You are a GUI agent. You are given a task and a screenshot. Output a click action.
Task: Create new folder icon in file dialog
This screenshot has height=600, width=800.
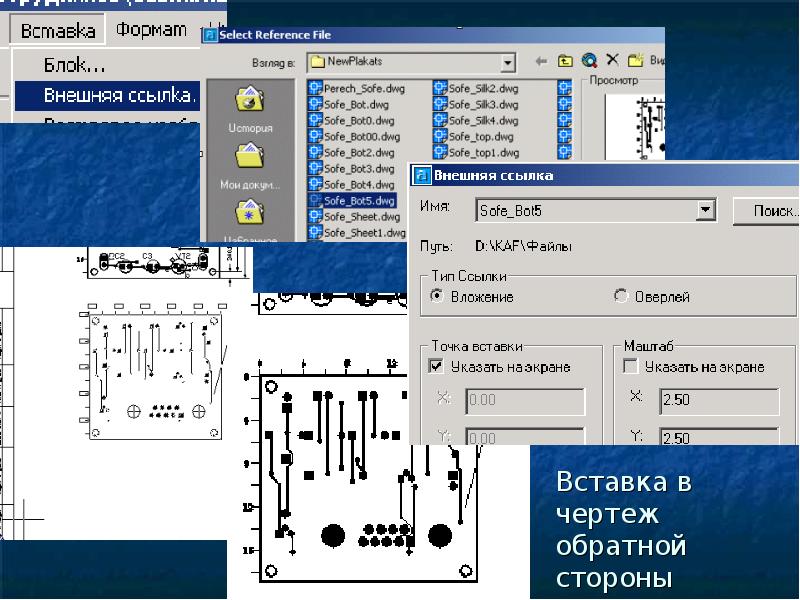point(634,62)
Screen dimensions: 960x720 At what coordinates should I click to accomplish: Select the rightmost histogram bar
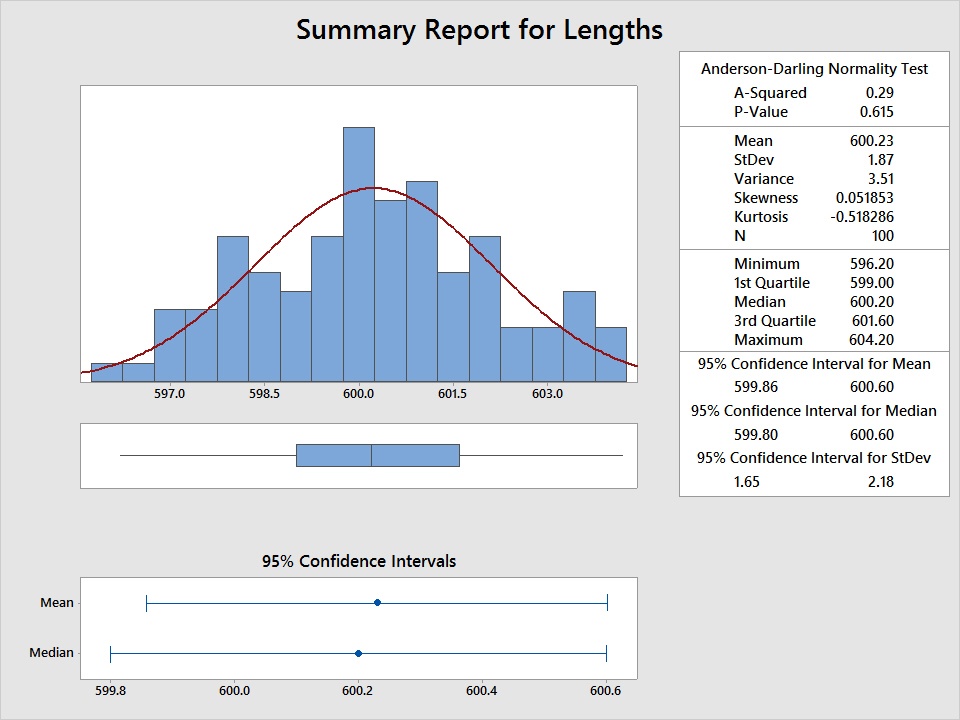click(611, 354)
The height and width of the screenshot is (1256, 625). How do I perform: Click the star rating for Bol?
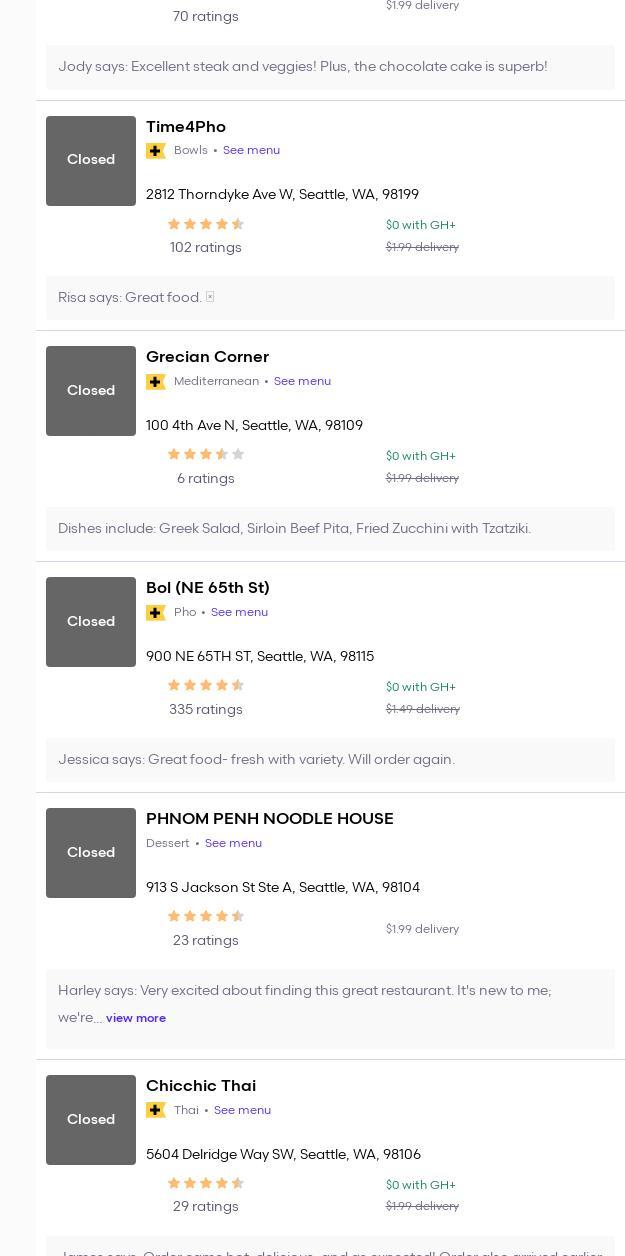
━━━━━━━━━━━━━━━━━━━━━━━━━━━━━━
**Given task**
Reproduce all of the data above word for word, leaving out the pictures.

**Solution for this task**
You are a GUI agent. You are given a task and a screenshot. Output a click action.
Task: Create new folder icon in file dialog
This screenshot has height=600, width=800.
point(634,62)
Screen dimensions: 960x720 At what coordinates should I click to accomplish: Select the rightmost histogram bar
click(611, 354)
The height and width of the screenshot is (1256, 625). How do I perform: Click the star rating for Bol?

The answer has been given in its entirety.